I once had ringworm on my butt cheek.
Yup. That’s how this blog post is going to start.
I was about 8 or 9 years old and my mom took me to the doctor. I was so nervous to show someone my actual butt. Turns out, the treatment for ring worm is over the counter Lotrimin.
Every day, my mom would take me into our teeny tiny bathroom that all 7 of us shared in the farm house and spray Lotrimin cream on my butt cheek.
This was all very private. None of my siblings knew about my “issue” until one day, we were all sitting around the kitchen table and my mom said “Come on Kalissa, let’s go spray your butt!”
I. Was. Mortified.
I started just bawling and was so embarrassed that everyone now knew about my personal problem. I didn’t think I’d ever live it down.
Well I did.
Why am I telling you this story? Well first of all, I’m an over sharer. Second of all, my sweet sweet Gannon.
Gannon cries when he poops.
Gannon has to have a rectal catheter to relieve gas from his bowels.
Gannon may end up with a colostomy bag some day.
Gannon’s anus may be deformed.
Gannon’s testicles never descended.
Honestly, there are things we have to do with Gannon to help him poop that make me blush that I haven’t shared.
If Gannon has what we think he has, we are forever going to be talking about Gannon’s bowels. Does he want that? Will he be embarrassed? Would you want your mom discussing your poop with the world? Will he be mad that I’ve been so open about his medical issues? Will his classmate’s mom read my blog and tell her kid about Gannon’s issues and tease him about it?
On the other hand, the less we talk about it and the more we keep it a secret, shame festers. I don’t ever want Gannon to be embarrassed or ashamed about his body. I don’t ever want him to feel like his medical problems are a secret. I want him to feel as comfortable talking about his bowel issues with me as comfortable as he is telling me he hurt his elbow. If we are going to be talking about his bowels every day for the rest of his life, we had better start with a pretty open honest conversation.
Not only that, but the more I talk about Gannon’s issues, the more awareness is brought to his condition. Maybe someone else is struggling with similar issues. Maybe some else is bouncing around between specialists desperate for answers. How can I advocate for my son if I’m embarrassed to discuss his medical issues?
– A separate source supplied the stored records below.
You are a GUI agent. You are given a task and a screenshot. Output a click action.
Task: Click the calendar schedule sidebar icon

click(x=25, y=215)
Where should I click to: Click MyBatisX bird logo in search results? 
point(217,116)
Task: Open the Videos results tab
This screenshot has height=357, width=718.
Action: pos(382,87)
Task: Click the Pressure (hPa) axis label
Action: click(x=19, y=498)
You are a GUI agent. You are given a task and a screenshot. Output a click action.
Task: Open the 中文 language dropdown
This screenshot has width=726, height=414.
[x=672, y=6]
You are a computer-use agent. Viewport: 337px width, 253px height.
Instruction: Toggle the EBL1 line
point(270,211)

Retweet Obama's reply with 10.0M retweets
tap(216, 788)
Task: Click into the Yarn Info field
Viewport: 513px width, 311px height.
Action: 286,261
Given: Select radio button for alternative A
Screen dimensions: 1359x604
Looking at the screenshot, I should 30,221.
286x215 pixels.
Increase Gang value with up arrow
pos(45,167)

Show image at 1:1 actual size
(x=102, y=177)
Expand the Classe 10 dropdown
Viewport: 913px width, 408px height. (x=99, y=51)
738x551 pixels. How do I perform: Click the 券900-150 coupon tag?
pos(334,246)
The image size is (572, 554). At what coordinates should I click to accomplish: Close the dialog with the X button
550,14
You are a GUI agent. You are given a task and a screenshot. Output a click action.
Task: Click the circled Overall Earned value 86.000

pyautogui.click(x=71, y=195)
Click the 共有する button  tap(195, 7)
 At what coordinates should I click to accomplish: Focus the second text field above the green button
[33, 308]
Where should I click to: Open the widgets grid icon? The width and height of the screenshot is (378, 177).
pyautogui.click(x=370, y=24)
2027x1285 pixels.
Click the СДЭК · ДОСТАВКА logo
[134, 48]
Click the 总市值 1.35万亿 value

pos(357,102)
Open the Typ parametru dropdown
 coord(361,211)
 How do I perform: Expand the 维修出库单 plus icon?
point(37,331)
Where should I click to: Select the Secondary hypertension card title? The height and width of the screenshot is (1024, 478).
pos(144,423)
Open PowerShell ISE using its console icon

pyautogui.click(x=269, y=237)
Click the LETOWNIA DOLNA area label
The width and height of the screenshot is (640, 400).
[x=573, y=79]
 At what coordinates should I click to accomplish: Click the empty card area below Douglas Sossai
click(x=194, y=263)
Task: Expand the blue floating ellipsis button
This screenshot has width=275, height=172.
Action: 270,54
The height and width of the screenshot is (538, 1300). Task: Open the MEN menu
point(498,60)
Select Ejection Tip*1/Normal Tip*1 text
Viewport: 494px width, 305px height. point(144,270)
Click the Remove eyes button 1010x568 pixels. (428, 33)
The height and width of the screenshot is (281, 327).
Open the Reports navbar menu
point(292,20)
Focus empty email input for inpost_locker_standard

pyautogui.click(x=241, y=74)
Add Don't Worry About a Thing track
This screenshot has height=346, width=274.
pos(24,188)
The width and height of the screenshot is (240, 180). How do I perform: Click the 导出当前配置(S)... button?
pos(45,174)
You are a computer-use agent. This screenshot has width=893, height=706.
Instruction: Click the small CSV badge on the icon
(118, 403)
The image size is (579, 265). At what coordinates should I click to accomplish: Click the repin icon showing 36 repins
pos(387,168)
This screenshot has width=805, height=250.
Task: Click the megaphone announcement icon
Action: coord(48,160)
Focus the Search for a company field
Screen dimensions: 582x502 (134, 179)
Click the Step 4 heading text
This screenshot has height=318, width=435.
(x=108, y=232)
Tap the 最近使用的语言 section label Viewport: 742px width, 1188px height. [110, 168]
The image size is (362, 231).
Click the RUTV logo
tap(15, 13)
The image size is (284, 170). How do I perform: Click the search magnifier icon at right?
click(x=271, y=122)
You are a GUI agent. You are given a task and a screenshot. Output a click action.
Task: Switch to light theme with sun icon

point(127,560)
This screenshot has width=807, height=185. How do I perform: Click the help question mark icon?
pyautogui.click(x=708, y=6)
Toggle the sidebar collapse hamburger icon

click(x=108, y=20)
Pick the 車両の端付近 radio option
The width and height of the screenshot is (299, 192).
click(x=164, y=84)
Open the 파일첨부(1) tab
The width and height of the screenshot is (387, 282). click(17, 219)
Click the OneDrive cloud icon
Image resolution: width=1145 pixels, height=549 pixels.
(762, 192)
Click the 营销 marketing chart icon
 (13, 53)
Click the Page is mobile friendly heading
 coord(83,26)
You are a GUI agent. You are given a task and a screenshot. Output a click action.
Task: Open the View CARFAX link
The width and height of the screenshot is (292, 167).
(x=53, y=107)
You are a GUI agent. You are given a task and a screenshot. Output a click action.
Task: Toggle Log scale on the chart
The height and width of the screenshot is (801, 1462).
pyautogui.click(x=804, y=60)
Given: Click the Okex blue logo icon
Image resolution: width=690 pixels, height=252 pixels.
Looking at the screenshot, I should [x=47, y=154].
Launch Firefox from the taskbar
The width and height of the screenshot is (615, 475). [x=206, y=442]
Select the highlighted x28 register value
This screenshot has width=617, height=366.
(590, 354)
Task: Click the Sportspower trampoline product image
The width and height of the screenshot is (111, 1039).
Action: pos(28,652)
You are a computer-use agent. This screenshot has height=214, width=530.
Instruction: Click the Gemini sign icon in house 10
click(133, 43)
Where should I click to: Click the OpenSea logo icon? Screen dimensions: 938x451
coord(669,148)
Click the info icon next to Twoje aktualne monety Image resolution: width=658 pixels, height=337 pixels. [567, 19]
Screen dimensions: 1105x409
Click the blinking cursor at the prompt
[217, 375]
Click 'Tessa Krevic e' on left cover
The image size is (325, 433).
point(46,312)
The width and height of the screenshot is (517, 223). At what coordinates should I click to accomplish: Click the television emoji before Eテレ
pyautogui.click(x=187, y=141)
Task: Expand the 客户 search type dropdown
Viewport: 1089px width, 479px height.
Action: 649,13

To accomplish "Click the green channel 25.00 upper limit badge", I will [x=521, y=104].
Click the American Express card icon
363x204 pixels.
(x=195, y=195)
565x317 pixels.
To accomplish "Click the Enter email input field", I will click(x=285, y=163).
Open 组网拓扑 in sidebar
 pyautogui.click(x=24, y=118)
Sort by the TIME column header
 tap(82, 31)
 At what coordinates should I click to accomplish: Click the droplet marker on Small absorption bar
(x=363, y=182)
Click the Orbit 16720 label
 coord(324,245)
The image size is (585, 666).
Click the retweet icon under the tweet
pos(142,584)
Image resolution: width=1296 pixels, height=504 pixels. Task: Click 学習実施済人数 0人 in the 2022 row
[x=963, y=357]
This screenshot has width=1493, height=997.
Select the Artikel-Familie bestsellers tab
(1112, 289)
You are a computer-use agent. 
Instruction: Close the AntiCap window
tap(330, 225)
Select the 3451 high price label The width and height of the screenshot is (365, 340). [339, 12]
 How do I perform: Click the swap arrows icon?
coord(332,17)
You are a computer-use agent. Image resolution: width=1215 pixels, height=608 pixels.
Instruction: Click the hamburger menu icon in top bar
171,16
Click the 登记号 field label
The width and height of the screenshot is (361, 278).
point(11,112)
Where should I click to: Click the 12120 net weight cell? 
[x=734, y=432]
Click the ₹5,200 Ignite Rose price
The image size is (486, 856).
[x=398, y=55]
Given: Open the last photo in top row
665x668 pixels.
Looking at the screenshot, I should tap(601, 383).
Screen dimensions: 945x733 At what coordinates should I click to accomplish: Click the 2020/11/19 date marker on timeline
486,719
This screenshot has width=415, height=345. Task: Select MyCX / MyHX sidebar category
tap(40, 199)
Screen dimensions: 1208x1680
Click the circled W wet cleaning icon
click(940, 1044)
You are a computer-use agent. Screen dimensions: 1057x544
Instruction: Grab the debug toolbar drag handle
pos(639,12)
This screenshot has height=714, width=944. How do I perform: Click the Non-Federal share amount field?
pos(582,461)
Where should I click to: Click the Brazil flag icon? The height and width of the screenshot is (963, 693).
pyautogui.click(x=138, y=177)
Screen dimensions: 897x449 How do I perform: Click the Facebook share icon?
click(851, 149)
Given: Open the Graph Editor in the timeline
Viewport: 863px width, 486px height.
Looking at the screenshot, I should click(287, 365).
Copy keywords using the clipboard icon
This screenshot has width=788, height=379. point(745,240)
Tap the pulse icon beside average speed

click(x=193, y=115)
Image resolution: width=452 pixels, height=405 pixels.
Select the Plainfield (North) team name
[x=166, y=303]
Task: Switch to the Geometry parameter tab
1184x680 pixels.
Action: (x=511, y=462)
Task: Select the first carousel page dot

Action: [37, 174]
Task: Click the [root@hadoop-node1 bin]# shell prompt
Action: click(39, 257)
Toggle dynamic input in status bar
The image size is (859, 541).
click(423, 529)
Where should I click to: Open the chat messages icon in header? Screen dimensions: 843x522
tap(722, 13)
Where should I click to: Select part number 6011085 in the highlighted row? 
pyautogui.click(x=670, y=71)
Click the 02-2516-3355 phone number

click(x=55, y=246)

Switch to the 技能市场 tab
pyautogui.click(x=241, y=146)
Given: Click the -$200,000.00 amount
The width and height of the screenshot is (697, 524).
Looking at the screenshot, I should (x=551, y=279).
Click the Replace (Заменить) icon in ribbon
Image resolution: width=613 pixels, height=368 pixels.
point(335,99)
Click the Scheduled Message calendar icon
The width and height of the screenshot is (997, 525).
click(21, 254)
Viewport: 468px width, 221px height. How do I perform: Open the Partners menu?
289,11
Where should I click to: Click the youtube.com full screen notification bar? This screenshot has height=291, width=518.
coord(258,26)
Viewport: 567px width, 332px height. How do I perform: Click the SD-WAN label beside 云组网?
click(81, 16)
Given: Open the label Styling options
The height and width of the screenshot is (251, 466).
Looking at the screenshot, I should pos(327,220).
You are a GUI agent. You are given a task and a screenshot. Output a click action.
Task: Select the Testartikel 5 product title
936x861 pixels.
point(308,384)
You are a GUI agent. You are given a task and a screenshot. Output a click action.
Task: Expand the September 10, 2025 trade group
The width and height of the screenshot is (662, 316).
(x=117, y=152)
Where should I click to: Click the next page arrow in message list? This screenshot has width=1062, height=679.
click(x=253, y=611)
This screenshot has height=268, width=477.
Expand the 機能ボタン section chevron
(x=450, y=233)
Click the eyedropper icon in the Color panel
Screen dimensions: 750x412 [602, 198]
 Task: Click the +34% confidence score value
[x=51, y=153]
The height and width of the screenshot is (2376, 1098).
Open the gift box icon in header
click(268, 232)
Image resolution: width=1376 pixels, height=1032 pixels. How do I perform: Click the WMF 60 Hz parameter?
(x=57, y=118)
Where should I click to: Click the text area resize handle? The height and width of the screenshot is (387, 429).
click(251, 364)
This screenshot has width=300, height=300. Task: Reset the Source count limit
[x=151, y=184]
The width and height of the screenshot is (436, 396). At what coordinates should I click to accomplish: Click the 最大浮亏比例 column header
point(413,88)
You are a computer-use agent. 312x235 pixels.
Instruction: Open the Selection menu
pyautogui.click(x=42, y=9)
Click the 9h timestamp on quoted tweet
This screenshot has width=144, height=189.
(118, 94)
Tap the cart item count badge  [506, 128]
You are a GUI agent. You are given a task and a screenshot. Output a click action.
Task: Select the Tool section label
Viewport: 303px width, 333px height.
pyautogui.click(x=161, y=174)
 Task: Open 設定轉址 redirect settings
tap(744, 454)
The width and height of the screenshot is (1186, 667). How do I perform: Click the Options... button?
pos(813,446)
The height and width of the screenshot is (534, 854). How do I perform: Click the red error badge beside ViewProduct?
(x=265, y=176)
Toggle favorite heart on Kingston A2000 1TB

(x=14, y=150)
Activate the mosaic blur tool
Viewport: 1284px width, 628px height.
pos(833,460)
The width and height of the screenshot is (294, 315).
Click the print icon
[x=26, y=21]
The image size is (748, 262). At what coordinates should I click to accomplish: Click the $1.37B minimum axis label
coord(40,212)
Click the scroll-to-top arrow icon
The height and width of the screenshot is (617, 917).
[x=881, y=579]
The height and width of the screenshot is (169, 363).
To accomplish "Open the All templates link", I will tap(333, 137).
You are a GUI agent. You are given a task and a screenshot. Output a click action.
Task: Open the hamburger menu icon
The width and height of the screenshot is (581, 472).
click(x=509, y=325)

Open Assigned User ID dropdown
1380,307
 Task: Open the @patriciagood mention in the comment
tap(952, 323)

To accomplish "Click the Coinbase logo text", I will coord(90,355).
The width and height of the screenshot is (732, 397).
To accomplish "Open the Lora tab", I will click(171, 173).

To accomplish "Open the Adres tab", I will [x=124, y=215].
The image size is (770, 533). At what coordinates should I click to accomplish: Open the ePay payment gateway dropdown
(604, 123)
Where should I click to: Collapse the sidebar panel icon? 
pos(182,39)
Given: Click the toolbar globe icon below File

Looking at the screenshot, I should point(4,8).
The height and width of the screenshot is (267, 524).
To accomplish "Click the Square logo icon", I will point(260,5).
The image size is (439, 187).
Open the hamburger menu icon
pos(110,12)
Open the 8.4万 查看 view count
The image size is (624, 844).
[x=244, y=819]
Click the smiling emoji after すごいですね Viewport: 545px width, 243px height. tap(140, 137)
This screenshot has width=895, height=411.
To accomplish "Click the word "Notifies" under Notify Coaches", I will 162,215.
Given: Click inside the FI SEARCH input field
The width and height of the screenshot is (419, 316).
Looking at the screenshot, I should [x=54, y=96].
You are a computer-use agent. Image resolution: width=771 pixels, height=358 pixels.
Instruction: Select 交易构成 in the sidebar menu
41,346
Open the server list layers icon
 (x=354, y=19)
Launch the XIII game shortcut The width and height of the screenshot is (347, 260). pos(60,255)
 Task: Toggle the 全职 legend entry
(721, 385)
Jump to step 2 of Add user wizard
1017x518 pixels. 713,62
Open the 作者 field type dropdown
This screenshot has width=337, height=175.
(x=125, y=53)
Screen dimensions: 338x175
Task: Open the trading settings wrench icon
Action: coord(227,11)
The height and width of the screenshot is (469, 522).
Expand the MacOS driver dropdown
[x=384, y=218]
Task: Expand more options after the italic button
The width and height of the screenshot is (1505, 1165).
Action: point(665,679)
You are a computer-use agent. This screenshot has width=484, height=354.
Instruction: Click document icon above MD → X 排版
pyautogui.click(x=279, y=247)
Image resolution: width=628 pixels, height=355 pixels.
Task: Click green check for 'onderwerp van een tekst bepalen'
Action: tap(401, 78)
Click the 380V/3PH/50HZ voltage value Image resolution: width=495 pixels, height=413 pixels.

I don’t know what the answer is. I imagine this is something we will decide as a family as Gannon gets older and can speak for himself. For now, I’m choosing to share. That may change. It may be limited. It’s a tough spot to be in but the support I receive by being open and honest with our struggles has proven to be worth the risk of over sharing.
Oh my sweet sweet Gannon. If you’re reading this someday, please know my intentions are pure. I would never intentionally do anything to embarrass you. Every decision we make is our best possible option at the time with the information we have. There is no manual on how to raise a sick child. I just hope I’m being the best advocate I can for you.